§ **Required tasks**
**A.** Reproduce the passage of the scene-classification excerpt from "5 Extracting the" up to and including "the deep network.".
**B.** List every problem that the scene-classification excerpt attributes to many of the region proposals.
**C.** Answer these questions from the scene-classification excerpt:
(i) Which reference introduced the fuzzy membership functions used to calculate the membership value?
(ii) What label does a negative sample carry?
(iii) By which method are the words that serve as inputs extracted?

§ **Extract**
After obtaining v1 and v2, for each new sample x ∈ ℜn the sample label is obtained by (12):

$$ \begin{array}{lllll} &x\in W_{k}, & & k= \text{arg max}_{i=1,2} \{\frac{|{w_{1}^{T}}x+b_{1}|}{\|w_{1}\|},\frac{|{w_{2}^{T}}x+b_{2}|}{\|w_{2}\|}\} . \end{array} $$
(12)

To calculate the membership value, the fuzzy membership functions introduced in [29] are used. For a positive sample xi with a positive label (+ 1), fuzzy membership is expressed as (13):

$$ \begin{array}{@{}rcl@{}} m_{1} (x_{i}) &=&0.5+\frac{\exp{(C_{0}(d_{-1}(x_{i}) -d_{1}(x_{i}) ) /d) -\exp{(-C_{0}) }}}{2(\exp{(C_{0}) }-exp{(-C_{0}) }) } ,\\ m_{-1}(x_{i}) &=&1-m_{1}(x_{i}). \end{array} $$
(13)

For a negative sample xi with a negative label (-1), fuzzy membership is expressed as (14):

$$ \begin{array}{@{}rcl@{}} m_{-1} (x_{i}) &=&0.5+\frac{\exp{(C_{0}(d_{1}(x_{i}) -d_{-1}(x_{i}) ) /d) -\exp{(-C_{0}) }}}{2(\exp{(C_{0}) }-exp{(-C_{0}) }) },\\ m_{1}(x_{i}) &=&1-m_{-1}(x_{i}). \end{array} $$
(14)

5 Extracting the bag of visual words

As outlined in the introduction section, obtaining high-level semantic features can greatly enhance the performance of the proposed system for scene classification. As mentioned earlier, the regions and labels of the words in the image are obtained by the deep network.

The results obtained in the previous step indicate that regions of the objects usually exhibit more region than the object itself. For example, Fig. 3 illustrates a sample RoI-calculated by RPN that is considered by the SVM-fuzzy as an object. As it can be seen, many of the region proposals have problems like overlaping with other objects, the loss of a part of the object, and the inclusion of a large part of the background region as object regions. In this phase, high-level visual features are extracted in the identified regions as objects. In the same way, the Bag-of-Visual-Word (BoVW) method is used. In the proposed system, the method of topic modeling is used to extract latent topics. The inputs of these types of systems are words. These words are extracted by the BoVW method.

Entries on where items appear

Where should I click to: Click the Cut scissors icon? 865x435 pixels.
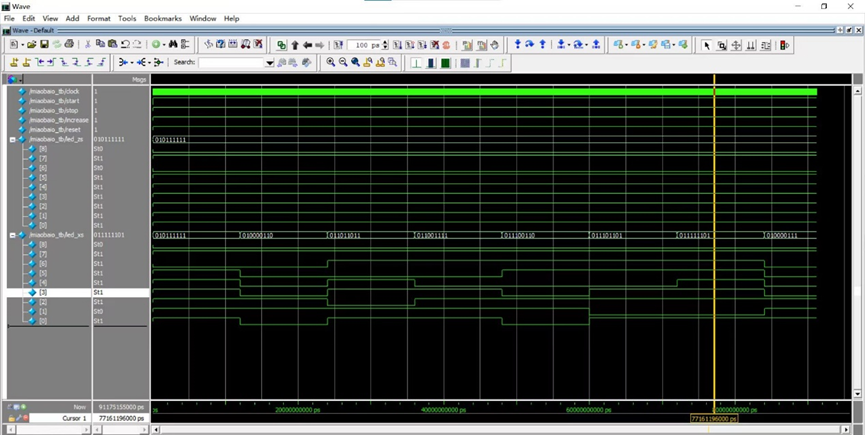click(88, 45)
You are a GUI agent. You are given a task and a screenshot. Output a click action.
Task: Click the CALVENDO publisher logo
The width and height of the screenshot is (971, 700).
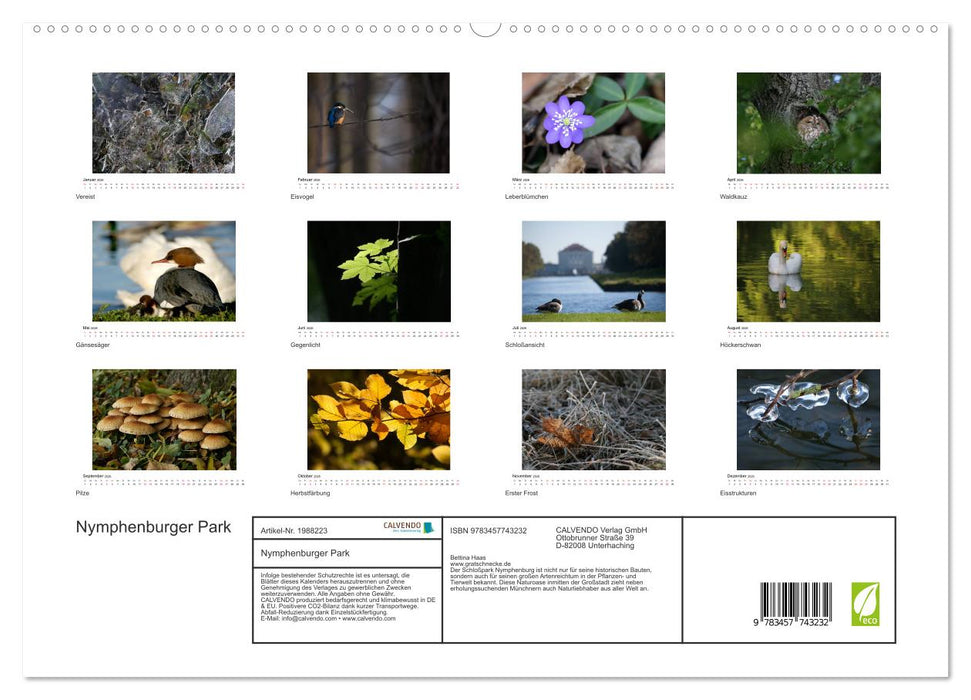403,527
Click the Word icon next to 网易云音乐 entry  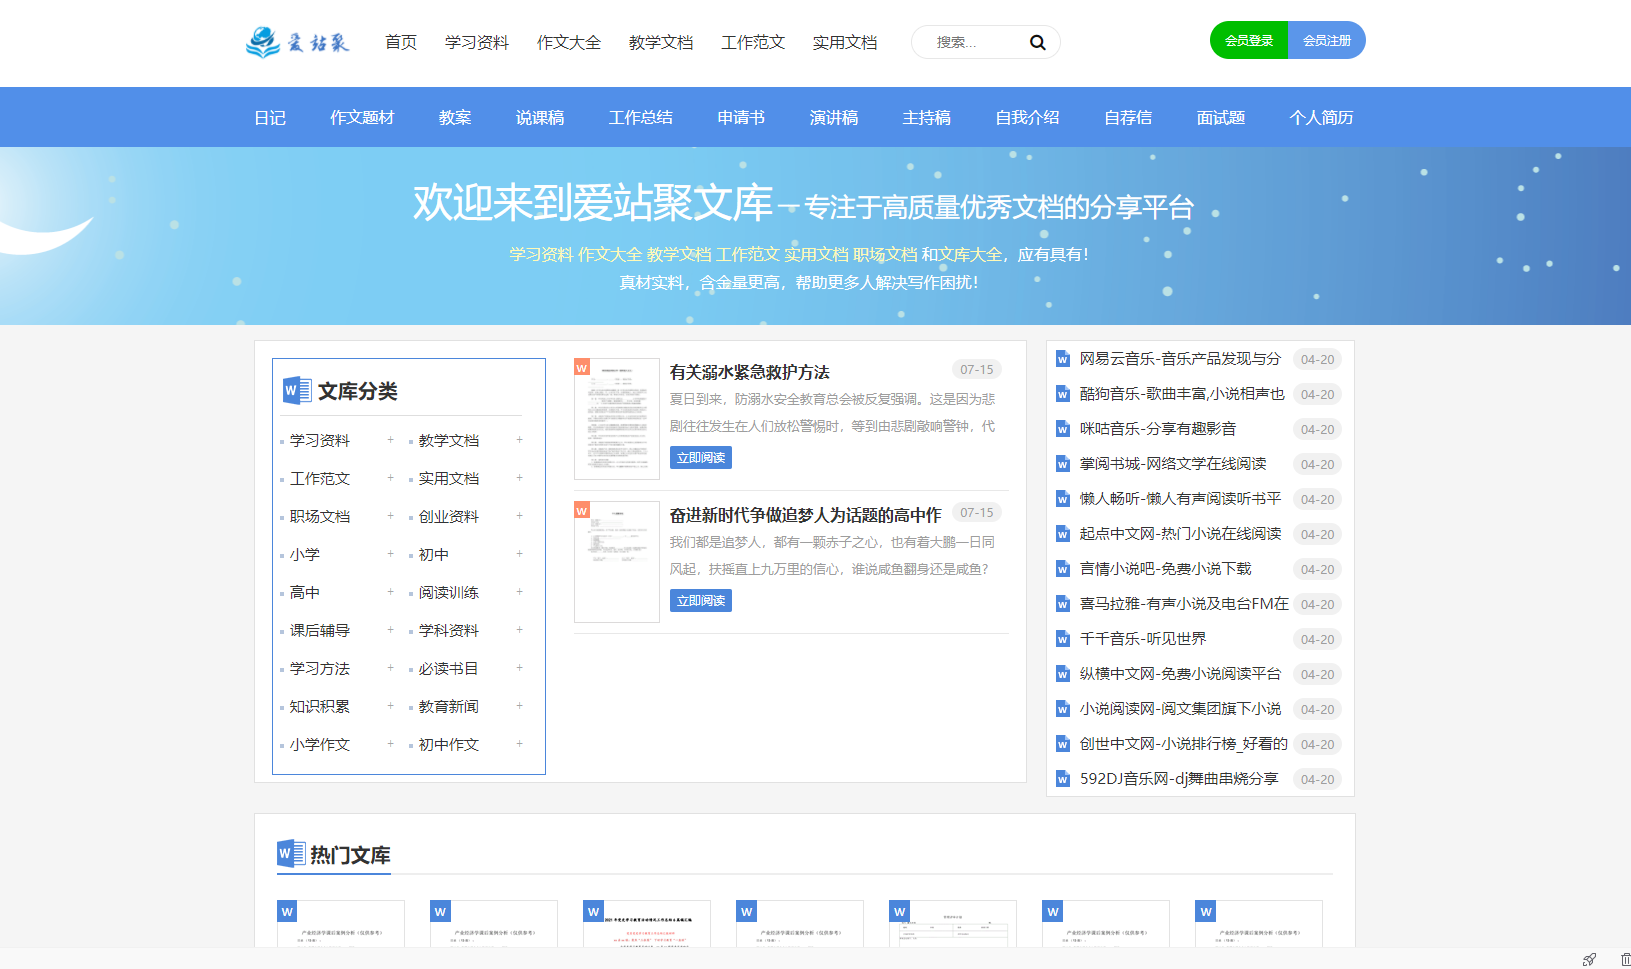coord(1062,359)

§ **List of solutions**
**A.**
5 Extracting the bag of visual words

As outlined in the introduction section, obtaining high-level semantic features can greatly enhance the performance of the proposed system for scene classification. As mentioned earlier, the regions and labels of the words in the image are obtained by the deep network.

**B.**
Overlapping with other objects
The loss of a part of the object
The inclusion of a large part of the background region as object regions

**C.**
(i) Reference [29]
(ii) -1
(iii) The Bag-of-Visual-Word (BoVW) method